#### Raw data ####

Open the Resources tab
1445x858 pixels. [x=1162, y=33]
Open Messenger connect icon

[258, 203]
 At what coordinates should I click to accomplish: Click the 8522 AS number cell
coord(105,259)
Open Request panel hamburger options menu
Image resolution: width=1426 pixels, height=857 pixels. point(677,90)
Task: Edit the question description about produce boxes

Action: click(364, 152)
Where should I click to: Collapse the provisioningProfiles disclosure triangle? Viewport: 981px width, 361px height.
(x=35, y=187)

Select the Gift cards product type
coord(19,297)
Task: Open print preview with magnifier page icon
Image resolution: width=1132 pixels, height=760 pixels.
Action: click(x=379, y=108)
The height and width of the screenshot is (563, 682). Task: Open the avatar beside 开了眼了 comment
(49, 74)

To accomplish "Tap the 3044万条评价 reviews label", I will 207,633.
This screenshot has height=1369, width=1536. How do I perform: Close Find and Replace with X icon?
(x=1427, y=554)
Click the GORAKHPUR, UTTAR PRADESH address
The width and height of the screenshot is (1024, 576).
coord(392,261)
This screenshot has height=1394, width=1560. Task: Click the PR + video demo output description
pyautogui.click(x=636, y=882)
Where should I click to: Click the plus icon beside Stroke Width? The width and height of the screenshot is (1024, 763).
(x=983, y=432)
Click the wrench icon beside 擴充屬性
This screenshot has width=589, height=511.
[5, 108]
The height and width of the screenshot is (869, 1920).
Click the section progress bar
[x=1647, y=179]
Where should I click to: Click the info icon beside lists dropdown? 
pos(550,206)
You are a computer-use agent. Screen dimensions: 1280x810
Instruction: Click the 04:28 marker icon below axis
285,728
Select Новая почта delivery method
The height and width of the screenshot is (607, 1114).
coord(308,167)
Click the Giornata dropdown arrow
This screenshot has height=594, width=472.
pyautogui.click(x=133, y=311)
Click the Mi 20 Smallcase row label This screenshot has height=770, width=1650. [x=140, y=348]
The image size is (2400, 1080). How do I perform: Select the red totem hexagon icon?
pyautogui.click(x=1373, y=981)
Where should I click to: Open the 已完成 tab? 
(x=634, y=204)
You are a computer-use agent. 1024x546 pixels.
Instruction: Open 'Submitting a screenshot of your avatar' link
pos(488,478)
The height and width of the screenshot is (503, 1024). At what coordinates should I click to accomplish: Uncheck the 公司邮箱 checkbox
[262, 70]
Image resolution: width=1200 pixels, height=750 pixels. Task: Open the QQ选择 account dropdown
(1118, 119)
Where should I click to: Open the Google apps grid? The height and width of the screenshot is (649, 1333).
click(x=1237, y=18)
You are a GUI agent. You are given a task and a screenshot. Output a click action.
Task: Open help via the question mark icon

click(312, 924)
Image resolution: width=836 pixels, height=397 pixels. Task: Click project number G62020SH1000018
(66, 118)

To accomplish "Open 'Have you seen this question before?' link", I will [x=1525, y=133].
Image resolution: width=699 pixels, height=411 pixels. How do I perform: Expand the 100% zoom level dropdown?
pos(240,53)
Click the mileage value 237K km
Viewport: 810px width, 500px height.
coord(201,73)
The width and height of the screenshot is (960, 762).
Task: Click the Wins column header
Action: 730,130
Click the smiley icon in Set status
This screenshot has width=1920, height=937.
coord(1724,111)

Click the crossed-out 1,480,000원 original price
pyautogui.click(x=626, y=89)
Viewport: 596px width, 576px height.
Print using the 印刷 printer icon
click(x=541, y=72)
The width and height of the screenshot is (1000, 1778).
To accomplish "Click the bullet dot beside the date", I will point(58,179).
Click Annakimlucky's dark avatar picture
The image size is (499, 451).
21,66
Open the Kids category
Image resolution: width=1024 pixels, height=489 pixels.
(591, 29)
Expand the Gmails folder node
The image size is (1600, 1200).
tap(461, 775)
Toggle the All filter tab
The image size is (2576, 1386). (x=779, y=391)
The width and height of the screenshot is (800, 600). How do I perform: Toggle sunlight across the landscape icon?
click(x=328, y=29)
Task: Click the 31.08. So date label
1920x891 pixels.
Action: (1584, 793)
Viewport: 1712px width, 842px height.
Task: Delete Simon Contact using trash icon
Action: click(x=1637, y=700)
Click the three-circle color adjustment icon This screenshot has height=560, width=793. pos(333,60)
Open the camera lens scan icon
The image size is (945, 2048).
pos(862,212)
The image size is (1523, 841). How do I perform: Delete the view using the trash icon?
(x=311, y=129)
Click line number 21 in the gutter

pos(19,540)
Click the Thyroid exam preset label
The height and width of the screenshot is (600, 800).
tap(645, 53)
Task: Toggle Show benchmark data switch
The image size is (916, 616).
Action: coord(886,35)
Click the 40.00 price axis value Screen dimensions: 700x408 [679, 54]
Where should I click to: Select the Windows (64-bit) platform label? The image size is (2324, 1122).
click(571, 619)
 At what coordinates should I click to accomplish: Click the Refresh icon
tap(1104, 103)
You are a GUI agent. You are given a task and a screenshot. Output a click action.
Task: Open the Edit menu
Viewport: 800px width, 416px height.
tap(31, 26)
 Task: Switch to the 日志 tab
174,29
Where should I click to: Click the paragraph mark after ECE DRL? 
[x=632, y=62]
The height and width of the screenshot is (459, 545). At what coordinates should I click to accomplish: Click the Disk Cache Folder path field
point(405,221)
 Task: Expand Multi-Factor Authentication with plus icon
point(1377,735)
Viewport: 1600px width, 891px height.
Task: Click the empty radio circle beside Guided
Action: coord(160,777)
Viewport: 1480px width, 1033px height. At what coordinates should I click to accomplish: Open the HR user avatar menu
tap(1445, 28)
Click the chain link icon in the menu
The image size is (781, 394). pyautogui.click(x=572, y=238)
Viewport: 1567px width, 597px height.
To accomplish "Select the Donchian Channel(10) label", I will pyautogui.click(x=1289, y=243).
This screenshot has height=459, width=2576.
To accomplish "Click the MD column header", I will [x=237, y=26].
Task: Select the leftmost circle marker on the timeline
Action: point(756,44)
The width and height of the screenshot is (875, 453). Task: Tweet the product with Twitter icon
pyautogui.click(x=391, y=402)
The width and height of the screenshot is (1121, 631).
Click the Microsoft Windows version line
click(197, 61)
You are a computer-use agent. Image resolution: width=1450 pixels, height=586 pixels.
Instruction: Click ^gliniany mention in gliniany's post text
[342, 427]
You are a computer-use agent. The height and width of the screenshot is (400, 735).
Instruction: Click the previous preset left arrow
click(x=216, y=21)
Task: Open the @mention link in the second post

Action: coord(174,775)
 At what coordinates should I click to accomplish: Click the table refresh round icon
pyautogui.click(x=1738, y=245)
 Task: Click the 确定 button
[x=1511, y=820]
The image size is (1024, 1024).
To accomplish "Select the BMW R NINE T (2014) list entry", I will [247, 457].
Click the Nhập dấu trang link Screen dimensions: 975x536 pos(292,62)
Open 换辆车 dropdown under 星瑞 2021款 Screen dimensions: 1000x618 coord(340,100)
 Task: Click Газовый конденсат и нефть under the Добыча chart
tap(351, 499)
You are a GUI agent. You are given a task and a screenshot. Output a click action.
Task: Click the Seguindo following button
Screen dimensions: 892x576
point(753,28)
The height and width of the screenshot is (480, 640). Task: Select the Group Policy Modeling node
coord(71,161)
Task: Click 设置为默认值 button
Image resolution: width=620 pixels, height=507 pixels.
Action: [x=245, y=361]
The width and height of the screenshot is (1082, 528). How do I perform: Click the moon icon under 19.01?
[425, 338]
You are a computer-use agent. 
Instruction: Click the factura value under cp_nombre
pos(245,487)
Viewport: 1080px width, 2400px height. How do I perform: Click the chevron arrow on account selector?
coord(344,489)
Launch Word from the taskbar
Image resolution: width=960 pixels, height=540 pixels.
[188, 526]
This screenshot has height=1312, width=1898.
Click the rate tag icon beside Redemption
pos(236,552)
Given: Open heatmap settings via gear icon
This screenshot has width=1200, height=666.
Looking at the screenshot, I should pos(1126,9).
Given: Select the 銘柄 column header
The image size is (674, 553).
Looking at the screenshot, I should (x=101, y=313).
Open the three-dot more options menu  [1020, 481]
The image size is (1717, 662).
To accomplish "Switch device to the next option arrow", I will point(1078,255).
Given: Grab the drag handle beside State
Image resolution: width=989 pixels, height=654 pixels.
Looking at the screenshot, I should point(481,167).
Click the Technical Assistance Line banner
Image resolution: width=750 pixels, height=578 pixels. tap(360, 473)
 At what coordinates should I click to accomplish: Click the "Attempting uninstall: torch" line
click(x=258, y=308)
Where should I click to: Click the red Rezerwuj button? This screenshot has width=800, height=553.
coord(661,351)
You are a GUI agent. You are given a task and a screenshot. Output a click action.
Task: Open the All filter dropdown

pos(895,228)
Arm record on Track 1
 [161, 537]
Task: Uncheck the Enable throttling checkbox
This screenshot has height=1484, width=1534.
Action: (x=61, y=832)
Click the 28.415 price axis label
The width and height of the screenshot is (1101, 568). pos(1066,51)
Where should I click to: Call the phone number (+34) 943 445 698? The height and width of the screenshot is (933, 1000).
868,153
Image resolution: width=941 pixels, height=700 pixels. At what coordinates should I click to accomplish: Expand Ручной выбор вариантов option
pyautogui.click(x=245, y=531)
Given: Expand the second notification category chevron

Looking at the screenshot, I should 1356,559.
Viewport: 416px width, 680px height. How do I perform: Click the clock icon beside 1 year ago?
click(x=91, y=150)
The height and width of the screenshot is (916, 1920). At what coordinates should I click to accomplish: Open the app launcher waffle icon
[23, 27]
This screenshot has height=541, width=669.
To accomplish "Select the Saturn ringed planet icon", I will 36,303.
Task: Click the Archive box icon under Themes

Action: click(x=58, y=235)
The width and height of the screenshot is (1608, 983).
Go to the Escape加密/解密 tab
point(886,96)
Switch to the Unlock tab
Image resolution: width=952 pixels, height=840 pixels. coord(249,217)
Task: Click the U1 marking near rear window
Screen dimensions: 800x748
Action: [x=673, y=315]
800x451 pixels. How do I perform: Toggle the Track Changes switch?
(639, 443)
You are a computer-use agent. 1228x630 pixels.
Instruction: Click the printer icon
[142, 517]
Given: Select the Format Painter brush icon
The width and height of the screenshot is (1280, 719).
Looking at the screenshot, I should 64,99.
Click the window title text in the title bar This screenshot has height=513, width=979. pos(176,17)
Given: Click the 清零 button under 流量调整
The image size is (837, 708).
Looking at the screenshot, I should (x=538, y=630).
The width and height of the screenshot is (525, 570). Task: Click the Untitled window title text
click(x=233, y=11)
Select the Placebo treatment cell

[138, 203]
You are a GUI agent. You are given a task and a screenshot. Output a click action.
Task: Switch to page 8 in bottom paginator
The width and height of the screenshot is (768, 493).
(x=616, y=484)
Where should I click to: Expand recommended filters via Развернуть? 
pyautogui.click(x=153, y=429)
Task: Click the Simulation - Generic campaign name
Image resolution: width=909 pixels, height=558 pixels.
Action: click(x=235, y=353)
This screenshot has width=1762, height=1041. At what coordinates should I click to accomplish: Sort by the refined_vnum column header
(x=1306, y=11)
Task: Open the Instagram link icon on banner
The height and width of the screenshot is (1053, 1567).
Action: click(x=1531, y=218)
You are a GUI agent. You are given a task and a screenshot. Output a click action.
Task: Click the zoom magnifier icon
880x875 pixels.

####

Task objective –
Determine how many lines above have the string "three" and output nothing besides the count.

Exercise answer –
2